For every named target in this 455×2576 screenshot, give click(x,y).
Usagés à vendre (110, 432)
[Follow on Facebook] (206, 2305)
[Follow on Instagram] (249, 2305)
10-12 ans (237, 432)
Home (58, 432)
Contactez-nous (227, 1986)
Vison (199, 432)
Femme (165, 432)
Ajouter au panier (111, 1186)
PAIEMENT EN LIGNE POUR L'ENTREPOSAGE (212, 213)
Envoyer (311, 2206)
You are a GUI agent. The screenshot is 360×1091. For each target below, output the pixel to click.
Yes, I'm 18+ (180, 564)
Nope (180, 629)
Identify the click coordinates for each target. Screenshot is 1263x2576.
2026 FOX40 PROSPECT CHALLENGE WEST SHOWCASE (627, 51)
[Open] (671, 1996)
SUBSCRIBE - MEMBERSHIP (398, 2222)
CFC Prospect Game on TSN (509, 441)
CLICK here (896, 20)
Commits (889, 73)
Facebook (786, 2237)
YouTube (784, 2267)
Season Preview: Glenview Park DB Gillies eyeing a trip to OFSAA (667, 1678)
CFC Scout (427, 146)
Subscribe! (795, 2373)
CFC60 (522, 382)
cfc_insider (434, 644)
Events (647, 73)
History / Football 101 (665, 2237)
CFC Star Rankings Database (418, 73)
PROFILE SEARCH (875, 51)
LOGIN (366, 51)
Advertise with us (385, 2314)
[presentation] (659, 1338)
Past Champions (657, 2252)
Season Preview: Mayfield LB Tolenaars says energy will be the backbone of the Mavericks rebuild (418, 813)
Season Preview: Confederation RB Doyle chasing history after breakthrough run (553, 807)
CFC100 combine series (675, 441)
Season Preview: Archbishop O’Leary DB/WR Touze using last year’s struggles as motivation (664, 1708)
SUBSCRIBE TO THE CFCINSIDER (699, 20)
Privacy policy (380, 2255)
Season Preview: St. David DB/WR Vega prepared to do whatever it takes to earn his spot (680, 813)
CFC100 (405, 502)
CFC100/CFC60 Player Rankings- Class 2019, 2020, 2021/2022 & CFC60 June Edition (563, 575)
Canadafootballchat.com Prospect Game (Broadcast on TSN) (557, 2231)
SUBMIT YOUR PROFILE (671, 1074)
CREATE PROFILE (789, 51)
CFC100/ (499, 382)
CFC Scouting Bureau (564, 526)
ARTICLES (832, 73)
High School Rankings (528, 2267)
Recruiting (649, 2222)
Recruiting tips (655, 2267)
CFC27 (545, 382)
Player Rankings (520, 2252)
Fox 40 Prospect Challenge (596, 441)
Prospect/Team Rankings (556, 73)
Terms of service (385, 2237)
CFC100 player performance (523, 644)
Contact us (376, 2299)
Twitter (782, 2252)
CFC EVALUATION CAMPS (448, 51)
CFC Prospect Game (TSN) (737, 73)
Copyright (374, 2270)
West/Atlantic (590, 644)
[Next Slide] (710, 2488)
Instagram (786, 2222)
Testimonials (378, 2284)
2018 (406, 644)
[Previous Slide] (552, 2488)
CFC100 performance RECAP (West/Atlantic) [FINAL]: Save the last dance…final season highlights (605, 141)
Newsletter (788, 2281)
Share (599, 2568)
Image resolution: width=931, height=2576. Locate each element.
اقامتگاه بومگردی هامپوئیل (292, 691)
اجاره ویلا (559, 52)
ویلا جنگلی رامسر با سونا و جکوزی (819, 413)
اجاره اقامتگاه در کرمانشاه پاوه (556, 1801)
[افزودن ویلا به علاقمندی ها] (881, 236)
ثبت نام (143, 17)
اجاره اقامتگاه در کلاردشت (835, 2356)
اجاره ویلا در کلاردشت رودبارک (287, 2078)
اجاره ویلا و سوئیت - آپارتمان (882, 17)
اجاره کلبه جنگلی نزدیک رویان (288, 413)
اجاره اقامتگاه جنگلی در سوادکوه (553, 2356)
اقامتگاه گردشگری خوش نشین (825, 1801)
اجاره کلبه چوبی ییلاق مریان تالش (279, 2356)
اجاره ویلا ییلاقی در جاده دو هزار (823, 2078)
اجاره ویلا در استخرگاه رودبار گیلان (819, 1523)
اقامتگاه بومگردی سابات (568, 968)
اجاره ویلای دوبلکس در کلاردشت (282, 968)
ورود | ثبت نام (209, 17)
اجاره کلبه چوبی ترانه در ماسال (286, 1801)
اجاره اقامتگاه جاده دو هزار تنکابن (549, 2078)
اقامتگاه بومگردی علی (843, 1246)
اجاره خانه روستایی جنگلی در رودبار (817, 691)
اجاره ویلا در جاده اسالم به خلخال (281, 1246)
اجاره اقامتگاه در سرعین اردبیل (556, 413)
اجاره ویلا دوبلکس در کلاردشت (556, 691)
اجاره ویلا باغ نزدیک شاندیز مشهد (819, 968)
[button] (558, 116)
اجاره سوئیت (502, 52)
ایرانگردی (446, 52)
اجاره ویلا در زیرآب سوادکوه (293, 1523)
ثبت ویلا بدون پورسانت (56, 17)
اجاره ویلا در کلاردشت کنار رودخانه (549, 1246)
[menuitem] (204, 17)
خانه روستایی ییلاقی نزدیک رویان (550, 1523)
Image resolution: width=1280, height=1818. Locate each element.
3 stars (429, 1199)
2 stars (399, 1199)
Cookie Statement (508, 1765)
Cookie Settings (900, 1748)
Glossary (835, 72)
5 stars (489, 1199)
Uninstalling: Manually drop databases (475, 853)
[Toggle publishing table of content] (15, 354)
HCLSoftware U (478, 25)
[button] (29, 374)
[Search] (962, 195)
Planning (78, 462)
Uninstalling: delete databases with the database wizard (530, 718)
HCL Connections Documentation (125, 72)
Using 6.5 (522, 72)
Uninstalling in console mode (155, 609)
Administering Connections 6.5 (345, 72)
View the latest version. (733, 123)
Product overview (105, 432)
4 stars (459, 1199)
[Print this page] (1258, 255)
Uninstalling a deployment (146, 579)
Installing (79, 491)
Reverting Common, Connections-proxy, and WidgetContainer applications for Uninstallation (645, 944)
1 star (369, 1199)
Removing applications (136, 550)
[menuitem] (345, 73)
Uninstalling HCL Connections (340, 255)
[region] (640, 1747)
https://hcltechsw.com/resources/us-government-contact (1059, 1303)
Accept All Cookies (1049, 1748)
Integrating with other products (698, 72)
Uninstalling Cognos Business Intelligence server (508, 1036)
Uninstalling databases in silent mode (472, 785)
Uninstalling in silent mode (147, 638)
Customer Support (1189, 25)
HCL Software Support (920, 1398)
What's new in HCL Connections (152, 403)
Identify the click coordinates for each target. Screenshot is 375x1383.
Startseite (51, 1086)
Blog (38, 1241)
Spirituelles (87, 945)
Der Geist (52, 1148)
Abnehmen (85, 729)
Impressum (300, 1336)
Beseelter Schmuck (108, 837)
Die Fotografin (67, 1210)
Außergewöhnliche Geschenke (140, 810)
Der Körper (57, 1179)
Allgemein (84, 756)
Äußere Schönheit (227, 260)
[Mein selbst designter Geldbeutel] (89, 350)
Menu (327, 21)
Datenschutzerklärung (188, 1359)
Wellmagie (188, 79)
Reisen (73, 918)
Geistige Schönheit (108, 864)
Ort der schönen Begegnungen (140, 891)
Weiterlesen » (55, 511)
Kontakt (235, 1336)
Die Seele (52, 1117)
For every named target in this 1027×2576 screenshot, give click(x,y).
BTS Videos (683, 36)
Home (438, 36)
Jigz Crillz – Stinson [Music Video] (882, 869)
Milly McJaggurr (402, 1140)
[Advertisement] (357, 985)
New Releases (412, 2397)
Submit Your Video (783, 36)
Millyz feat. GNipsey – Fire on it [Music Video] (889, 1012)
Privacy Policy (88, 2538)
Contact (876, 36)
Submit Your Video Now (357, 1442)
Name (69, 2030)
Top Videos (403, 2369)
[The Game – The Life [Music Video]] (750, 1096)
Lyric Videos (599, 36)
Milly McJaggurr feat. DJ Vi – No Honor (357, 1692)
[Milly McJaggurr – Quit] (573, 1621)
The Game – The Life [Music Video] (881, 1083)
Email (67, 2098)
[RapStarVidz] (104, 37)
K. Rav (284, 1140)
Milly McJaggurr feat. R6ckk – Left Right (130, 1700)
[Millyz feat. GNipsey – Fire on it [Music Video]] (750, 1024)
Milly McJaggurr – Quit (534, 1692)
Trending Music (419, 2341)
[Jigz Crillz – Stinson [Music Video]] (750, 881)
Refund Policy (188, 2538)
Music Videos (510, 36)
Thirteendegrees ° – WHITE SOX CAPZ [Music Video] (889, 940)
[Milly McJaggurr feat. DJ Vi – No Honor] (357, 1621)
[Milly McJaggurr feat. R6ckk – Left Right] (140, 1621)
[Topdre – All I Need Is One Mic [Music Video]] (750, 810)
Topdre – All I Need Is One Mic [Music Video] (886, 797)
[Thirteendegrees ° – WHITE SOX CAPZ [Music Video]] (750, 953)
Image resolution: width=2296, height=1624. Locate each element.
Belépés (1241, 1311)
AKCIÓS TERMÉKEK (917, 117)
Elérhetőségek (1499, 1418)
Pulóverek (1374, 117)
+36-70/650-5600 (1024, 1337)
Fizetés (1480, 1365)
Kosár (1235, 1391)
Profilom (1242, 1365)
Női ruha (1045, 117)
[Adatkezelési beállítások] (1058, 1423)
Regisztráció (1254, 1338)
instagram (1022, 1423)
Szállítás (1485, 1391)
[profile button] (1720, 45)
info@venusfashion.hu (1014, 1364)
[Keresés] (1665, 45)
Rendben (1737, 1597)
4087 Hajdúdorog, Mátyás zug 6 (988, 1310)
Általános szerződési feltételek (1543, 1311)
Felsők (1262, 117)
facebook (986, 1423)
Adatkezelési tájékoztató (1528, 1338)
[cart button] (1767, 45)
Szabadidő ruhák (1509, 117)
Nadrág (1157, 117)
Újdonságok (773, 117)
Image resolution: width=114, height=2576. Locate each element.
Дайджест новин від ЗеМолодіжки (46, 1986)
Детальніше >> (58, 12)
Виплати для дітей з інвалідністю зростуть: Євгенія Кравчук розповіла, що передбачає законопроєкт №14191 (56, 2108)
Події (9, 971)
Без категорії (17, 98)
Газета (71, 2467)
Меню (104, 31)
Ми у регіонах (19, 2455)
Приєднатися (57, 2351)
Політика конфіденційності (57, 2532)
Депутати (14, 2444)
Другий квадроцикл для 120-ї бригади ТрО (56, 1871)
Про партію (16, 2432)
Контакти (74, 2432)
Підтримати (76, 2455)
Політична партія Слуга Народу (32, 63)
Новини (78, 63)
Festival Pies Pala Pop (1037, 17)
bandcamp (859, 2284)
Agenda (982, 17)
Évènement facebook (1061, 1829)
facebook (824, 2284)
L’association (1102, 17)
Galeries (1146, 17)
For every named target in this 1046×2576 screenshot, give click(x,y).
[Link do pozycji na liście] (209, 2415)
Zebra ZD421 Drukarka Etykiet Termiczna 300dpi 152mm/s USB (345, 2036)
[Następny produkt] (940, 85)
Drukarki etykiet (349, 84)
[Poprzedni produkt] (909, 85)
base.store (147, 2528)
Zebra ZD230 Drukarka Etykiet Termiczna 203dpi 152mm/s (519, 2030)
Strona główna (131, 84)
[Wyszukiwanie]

______________________________

- Work request
Give again exactly, and only, the lines above starting at the one with "10-12 ans (237, 432)" and ending at the one with "Facebook (786, 2237)".

- Solution for this task
10-12 ans (237, 432)
Home (58, 432)
Contactez-nous (227, 1986)
Vison (199, 432)
Femme (165, 432)
Ajouter au panier (111, 1186)
PAIEMENT EN LIGNE POUR L'ENTREPOSAGE (212, 213)
Envoyer (311, 2206)
You are a GUI agent. The screenshot is 360×1091. For each target below, output the pixel to click.
Yes, I'm 18+ (180, 564)
Nope (180, 629)
Identify the click coordinates for each target. Screenshot is 1263x2576.
2026 FOX40 PROSPECT CHALLENGE WEST SHOWCASE (627, 51)
[Open] (671, 1996)
SUBSCRIBE - MEMBERSHIP (398, 2222)
CFC Prospect Game on TSN (509, 441)
CLICK here (896, 20)
Commits (889, 73)
Facebook (786, 2237)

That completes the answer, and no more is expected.